Willis R Baxter, Al-Hunaishel Mazen, Guerra Luis, Kontio Ken
Division of Pediatric Orthopaedics, Children's Hospital of Eastern Ontario, Surgery, 401 Smyth Road, Ottawa, ON, K1H 8L1, Canada.
Clin Orthop Relat Res. 2009 May;467(5):1294-7. doi: 10.1007/s11999-009-0707-z. Epub 2009 Jan 30.

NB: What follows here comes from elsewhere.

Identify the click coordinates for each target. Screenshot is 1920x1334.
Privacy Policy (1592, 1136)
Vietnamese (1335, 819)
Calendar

In 1948, Professor Ignacio Ponseti began a nonoperative management form of treatment for severe talipes equinovarus. This method of manipulative treatment became attractive because long-term outcomes demonstrated the majority of feet were pain-free, plantigrade, and functioning at a high level of activity without evidence of degenerative arthrosis. We retrospectively reviewed the charts of 51 children (31 boys and 20 girls; 72 feet) with idiopathic clubfeet deformity treated with the Ponseti method from January 5, 2002, to January 5, 2007. The median age at treatment was 2 weeks (95% confidence limit, 1-2 weeks); there was no difference in age at presentation between boys and girls. The minimum followup was 4 months (mean, 19.8 months; range, 4-48 months). A total of 288 casts were applied (mean, 5.5; standard deviation, 0.92). Successful treatment was defined as a plantigrade foot with a normal hindfoot, midfoot, and forefoot on clinical examination. Correction was achieved and maintained in 90% (65 of 72) of the feet; 10% (seven of 72) of the treated feet did not improve and needed subsequent surgery. There was no difference in the proportion of children who had tenotomy or previous treatment among those who presented with residual deformity or recurrence or had surgery. However, patients who tolerated bracing had lower recurrence rates and underwent less surgery.
Level IV, therapeutic study. See the Guidelines for Authors for a complete description of levels of evidence.
1948年,伊格纳西奥·庞塞蒂教授开始采用非手术方式治疗重度马蹄内翻足。这种手法治疗方法颇具吸引力,因为长期结果显示,大多数足部无痛、能平足行走,且在高活动水平下功能良好,无退行性关节炎迹象。我们回顾性分析了2002年1月5日至2007年1月5日期间采用庞塞蒂方法治疗的51例特发性马蹄内翻足畸形患儿(31例男孩和20例女孩;72只足)的病历。治疗时的中位年龄为2周(95%置信区间,1 - 2周);男孩和女孩就诊时的年龄无差异。最短随访时间为4个月(平均19.8个月;范围4 - 48个月)。共应用了288个石膏(平均5.5个;标准差0.92)。成功治疗定义为临床检查时足部能平足行走,后足、中足和前足正常。72只足中有90%(65只)实现并维持了矫正;10%(72只中的7只)治疗后的足部未改善,需要后续手术。在出现残留畸形、复发或接受手术的患儿中,行跟腱切断术或曾接受过治疗的患儿比例无差异。然而,耐受支具治疗的患者复发率较低,接受手术的次数也较少。
IV级,治疗性研究。有关证据级别的完整描述,请参阅作者指南。